Yeah, mutex works, but in this change, we need to flush the eh_work. As
per
test, in real cases, flush_work can trigger warnings if the work is
queued on
system_wq. Please check func check_flush_dependency().
o According to the UFSHCI JEDEC spec, hibern8 enter/exit error occurs
when
the link is broken. This actaully applies to any power mode change
operations. In this change, if a power mode change operation
(including
AH8 enter/exit) fails, mark the link state as UIC_LINK_BROKEN_STATE
and
schedule eh_work. eh_work needs to do full reset and restore to
recover
the link back to active. Before the link state is recovered to
active by
eh_work, any power mode change attempts just return -ENOLINK to
avoid
consecutive HW error.
o To avoid concurrency between eh_work and link recovery, remove link
recovery from hibern8 enter/exit func. If hibern8 enter/exit func
fails,
simply return error code and let eh_work run in parallel.

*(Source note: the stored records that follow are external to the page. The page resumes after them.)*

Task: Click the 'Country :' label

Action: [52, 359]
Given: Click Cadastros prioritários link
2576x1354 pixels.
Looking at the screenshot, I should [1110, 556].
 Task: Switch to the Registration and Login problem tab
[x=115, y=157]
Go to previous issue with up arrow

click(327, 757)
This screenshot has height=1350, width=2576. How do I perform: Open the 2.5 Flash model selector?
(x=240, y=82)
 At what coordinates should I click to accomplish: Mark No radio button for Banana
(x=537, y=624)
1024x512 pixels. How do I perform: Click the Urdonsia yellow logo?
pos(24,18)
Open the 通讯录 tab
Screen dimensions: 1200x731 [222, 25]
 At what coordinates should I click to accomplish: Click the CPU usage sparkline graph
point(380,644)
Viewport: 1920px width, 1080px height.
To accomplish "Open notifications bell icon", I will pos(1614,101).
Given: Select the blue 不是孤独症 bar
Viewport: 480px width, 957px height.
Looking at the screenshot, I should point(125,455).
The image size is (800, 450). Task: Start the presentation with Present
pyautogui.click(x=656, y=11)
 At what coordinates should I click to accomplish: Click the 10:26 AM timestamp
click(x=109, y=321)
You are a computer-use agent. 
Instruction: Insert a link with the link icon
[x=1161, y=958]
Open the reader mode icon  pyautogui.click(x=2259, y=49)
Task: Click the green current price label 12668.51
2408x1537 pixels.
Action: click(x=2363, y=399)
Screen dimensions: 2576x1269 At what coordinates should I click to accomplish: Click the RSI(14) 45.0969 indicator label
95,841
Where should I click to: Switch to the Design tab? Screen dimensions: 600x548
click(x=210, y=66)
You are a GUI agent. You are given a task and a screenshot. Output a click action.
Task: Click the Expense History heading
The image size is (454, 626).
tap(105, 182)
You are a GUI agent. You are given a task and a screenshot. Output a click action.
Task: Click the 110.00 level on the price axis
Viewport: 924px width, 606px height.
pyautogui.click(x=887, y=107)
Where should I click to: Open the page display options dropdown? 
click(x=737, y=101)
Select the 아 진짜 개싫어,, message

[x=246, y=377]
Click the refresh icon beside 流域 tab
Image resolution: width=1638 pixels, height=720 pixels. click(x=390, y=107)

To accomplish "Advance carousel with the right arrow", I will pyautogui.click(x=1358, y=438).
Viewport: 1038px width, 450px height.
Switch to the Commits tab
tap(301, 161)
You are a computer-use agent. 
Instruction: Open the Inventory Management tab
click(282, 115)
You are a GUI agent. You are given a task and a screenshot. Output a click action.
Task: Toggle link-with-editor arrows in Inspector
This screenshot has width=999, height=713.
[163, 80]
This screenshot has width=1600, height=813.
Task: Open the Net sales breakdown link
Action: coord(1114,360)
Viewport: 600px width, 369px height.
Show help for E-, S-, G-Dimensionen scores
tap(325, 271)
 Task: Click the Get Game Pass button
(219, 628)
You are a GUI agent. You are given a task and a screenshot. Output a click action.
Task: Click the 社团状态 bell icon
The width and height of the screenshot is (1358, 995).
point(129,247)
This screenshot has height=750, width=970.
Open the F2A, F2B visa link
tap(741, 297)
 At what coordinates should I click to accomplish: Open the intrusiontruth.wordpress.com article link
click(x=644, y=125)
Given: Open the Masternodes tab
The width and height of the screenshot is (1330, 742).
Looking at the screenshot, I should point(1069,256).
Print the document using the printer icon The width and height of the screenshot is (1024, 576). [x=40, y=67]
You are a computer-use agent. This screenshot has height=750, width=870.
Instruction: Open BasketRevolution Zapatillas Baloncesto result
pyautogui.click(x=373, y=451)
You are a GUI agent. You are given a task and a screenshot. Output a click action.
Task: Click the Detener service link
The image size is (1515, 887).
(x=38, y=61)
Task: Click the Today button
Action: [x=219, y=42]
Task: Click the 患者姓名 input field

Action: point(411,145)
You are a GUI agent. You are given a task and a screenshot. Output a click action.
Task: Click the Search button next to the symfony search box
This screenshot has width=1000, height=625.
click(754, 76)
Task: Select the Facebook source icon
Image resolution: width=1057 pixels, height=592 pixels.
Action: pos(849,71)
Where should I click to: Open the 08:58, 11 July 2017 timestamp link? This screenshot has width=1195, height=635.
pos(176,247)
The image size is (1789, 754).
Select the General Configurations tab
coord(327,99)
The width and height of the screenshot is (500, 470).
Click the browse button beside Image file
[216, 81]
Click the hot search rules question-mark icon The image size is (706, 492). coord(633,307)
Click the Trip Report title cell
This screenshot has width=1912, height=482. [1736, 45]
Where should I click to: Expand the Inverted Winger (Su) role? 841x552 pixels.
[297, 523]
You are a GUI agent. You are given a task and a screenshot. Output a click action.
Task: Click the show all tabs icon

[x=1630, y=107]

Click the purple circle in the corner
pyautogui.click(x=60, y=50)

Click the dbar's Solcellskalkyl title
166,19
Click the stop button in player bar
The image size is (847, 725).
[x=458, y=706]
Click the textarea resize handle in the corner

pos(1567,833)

o Recover UFS hba runtime PM error in eh_work. If
ufschd_suspend/resume
fails due to UFS error, e.g. hibern8 enter/exit error and SSU cmd
error,
the runtime PM framework saves the error to
dev.power.runtime_error.
After that, hba runtime suspend/resume would not be invoked anymore
until
dev.power.runtime_error is cleared. The runtime PM error can be
recovered
in eh_work by calling pm_runtime_set_active() after reset and
restore
succeeds. Meanwhile, if pm_runtime_set_active() returns no error,
which
means dev.power.runtime_error is cleared, we also need to
explicitly
resume those scsi devices under hba in case any of them has failed
to be
resumed due to hba runtime resume error.
o Fix a racing problem between eh_work and ufshcd_suspend/resume. In
the
old code, it blocks scsi requests before schedules eh_work, but
when
eh_work calls pm_runtime_get_sync(), if ufshcd_suspend/resume is
sending
a scsi cmd, most likely the SSU cmd, pm_runtime_get_sync() will
never
return because scsi requests were blocked. To fix this racing
problem,
o Don't block scsi requests before schedule eh_work, but let
eh_work
block scsi requests when eh_work is ready to start error
recovery.
o Meanwhile, if eh_work is schueduled due to fatal error, don't
requeue
the scsi cmds sent from ufshcd_suspend/resume path, but simply
let the
scsi cmds fail. If the scsi cmds fail, hba runtime suspend/resume
fails
too, but it does hurt since eh_work recovers hba runtime PM
error.
o Move host/regs dump in ufshcd_check_errors() to eh_work because
heavy
dump in IRQ context can lead to stability issues. In addition, some
clean
up in ufshcd_print_host_regs() and ufshcd_print_host_state().
The above list is a long list. To me that is a sign that this patch
needs to
be split into multiple patches.
Thanks,
Bart.
Sure, will split it into a few patches.
Thanks,
Can Guo.
I tried, but I find it hard to split it as it works as a whole, it is a
refactor
change rather than a mixture of multiple fixes. I will try to refine the
commit
msg in next version. So it goes just as it is now.
Thanks,
Can Guo.